Sofía estaba terminando la licenciatura en Letras. Le faltaban tres materias. En una, ya la habían bochado dos veces. Sabía lo que le costaba avanzar y ni siquiera estar a las puertas del huevazo y harinazo limpio, después de tantos años y tantas amarguras y tantas pestañas quemadas, la entusiasmaban demasiado a esta altura. No extrañaba Puan. Estaba podrida. Pero ni pensaba en eso. Ahora, a decir verdad, no pensaba en nada.

Tan fría.


-Bueno, dale. Mandales saludos. ¿papá está o todavía no llegó? ...ah, bueno, dale...


Sin embargo, la facu era la menor de sus preocupaciones. No estaba pasando un buen momento con Matías y sus constantes peleas la hacían llevarse mal con todo el mundo. A su papá no le hablaba desde el martes. El orgullo siempre le impidió dar el brazo el torcer, tuviera razón o no. Con su novio, también. Ay, Mati... si supieras el moco que te mandaste con esta mina...

Tan rígida.


-Yo... nada. Ahora voy a ver qué me hago. Igual comí tarde y no tengo mucho hambre. Sí, ma... sí, estoy comiendo. Sí, ma, sí. Basta.


En el freezer quedaron dos hamburguesas del mediodía. Pan todavía quedaba, pero la bolsa no estaba bien cerrada y ya se estaba endureciendo. Sin embargo, Sofía no iba a cenar esa noche.

Porque Mati.


-...sí, hoy fue un día re pesado en la oficina. Cada vez entra más laburo y yo, sola, ya no puedo. No doy más.


Comió en casa al mediodía porque no fue a trabajar. De hecho, no iba a volver allí.

Ni se molestó en renunciar.


-¿Qué? Te escucho entrecortado... a ver, esperá, es que en mi cuarto se me va la señal... hola, ahora sí. No, es mi celu... sí sí, ahora sí...


Siempre fue medio abúlica. No era tanto que todo le costara como que su potencial fuera un peso demasiado grande, un diamante en bruto demasiado pesado. Los últimos años de su vida los sintió impulsados por señales. Siempre pedía una para actuar. Falta de autoconfianza. Todo, en manos de una puta señal. Ahora la tele chillaba. Pero nada más. No era una señal de nada. Señal, señal, señal. Como alzar el teléfono por sobre tu cabeza para ver si por fin la tenés y te podés comunicar. Hoy a Sofía le tocaron timbre. No contestó. Era la única forma de ubicarla: nunca tuvo señal porque, hablando ya literalmente, nunca tuvo celular.


-Acá hace un frío de cagarse. No, tengo las hornallas prendidas todo el día. Como el depto es chiquito, zafo con eso, ja. Ay, qué boluda, acabo de ver que dejé la ventana abierta.
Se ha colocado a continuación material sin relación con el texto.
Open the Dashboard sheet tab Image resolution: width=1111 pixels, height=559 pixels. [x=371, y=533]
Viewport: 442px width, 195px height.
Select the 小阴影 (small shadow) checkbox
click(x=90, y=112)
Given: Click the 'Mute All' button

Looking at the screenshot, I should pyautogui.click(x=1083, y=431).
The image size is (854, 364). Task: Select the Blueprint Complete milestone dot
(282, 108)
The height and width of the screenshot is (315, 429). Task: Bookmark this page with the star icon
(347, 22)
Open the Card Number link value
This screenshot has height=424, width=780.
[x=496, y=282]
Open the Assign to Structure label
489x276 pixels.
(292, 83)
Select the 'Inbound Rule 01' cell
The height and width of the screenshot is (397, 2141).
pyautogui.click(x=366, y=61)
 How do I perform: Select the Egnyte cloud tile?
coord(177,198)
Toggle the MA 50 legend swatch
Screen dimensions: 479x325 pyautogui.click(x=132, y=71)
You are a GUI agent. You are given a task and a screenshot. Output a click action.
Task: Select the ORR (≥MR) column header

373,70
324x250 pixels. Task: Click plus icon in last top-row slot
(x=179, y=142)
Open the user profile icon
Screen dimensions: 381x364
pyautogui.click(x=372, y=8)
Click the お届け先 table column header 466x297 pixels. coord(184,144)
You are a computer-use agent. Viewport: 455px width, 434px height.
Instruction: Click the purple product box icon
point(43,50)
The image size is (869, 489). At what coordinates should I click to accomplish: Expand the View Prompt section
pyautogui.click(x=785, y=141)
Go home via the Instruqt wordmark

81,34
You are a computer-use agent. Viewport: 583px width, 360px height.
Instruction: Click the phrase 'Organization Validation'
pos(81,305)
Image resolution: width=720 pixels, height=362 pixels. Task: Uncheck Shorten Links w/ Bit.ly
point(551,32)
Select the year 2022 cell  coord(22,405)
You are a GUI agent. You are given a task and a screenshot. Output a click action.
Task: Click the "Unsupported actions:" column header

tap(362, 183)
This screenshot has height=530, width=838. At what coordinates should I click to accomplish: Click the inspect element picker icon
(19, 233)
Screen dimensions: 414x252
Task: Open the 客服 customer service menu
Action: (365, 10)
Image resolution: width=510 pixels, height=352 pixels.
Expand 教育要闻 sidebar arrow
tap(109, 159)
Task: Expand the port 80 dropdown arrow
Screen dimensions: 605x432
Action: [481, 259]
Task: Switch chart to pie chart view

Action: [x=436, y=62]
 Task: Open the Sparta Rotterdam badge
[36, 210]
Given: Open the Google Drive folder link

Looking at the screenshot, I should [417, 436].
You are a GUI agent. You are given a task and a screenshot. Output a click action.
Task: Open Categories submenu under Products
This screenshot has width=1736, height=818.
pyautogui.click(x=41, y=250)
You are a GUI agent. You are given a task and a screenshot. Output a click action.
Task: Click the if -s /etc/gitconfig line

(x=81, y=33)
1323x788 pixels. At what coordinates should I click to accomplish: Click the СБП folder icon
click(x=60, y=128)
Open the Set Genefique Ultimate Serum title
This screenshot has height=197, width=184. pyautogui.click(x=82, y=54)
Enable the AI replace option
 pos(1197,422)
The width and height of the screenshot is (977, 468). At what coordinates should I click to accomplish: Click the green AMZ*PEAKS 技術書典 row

Las ventanas estaban cerradas. Las persianas, bajas. La puerta que daba al palier, bloqueada con el sofá. Las cuatro hornallas y el horno, abiertos. El gas, por toda la casa. Ella, en su cama. Sus ojos almendrados -casi cerrados- miraban el techo. Tan inmóvil. Tan fría. Tan rígida.

Porque Mati.


-Sí, ahora me voy a lo de Sofi. Sí, se peleó otra vez con el novio y está hecha un trapo de piso. La verdad que me está asustando la flaca, ayer se fue llorando y hoy cuando salí de laburar le toqué timbre y no me contestó. Sí, dale, después te cuento. Decile a papá que me llame cuando llegue. Besos.